There is so many other examples in my life of essentially the same trend, for example I have noticed I no longer sleep in until 11/12 on a weekend, simply because I want to wake up earlier and do the things that I enjoy doing. As there is less and less resentment towards being alive I simply want to wake up and go about my business.
I remember a while ago reading that @Srinath was doing some gymnastics classes and being so surprised that an actually free person was doing sport, because at the time I believed that I had to give up my MMA in order to be actually free. I remember his response essentially stating that this is just another one of those tricks that ‘I’ play, and a little further down the line I have found it to be exactly this way.
Of course ‘me’ being the very survival instinct I fundamentally feel that ‘I’ am necessary to protect ‘myself’ from the ‘danger’, but that ‘danger’ is my own projection of myself. I remember giggling at something that Peter wrote that ‘I’ am a passionate protector… of absolutely nothing at all. I think this is again where the whole looking back and patting yourself on the back is useful because it can be observed in yourself that becoming more happy and harmless has the effect of making your life better in every respect.

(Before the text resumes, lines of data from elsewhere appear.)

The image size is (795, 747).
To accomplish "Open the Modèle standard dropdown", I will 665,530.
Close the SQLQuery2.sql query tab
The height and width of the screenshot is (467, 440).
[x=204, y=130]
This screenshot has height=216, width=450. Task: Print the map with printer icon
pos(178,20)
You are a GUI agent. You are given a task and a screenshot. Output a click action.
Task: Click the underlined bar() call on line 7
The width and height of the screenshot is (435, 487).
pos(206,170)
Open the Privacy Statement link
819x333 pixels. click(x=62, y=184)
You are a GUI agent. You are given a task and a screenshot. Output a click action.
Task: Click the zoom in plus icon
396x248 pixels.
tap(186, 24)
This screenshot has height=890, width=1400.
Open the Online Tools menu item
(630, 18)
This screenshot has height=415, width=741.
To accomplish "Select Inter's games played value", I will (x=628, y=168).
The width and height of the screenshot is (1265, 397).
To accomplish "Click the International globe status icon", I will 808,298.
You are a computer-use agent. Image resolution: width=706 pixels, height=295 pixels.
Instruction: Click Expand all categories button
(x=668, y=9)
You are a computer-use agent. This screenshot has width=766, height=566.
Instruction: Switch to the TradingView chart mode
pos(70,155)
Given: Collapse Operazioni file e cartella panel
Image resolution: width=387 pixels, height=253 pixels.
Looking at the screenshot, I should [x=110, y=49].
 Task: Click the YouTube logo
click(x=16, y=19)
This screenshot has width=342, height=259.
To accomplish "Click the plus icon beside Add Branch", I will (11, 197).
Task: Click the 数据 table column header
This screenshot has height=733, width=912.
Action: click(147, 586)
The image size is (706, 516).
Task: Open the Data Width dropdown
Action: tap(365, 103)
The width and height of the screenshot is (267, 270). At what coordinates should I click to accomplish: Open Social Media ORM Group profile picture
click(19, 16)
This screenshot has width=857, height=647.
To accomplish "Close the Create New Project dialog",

The fear is that ‘my’ life will fall apart without ‘me’, but the fact is that ‘me’ getting out of the way allows this life to be lived in the optimum. This is because the sensible choice is not necessarily doing the bare minimum, this is something that I remember @geoffrey mentioning in his video. The sensible choice is to make the best use of ones time and resources to the situation at hand. This will take many different forms but certainly a different form than ‘I’ envision when I picture the useless potato scenario
For example, I enjoy training MMA and being a coach it is something I always want to keep improving upon. So if I have the time and ability it makes sense for me to go and train. In fact not going training out of some weird ‘actualist’ principle would be the silly thing and it is so freeing to finally see that.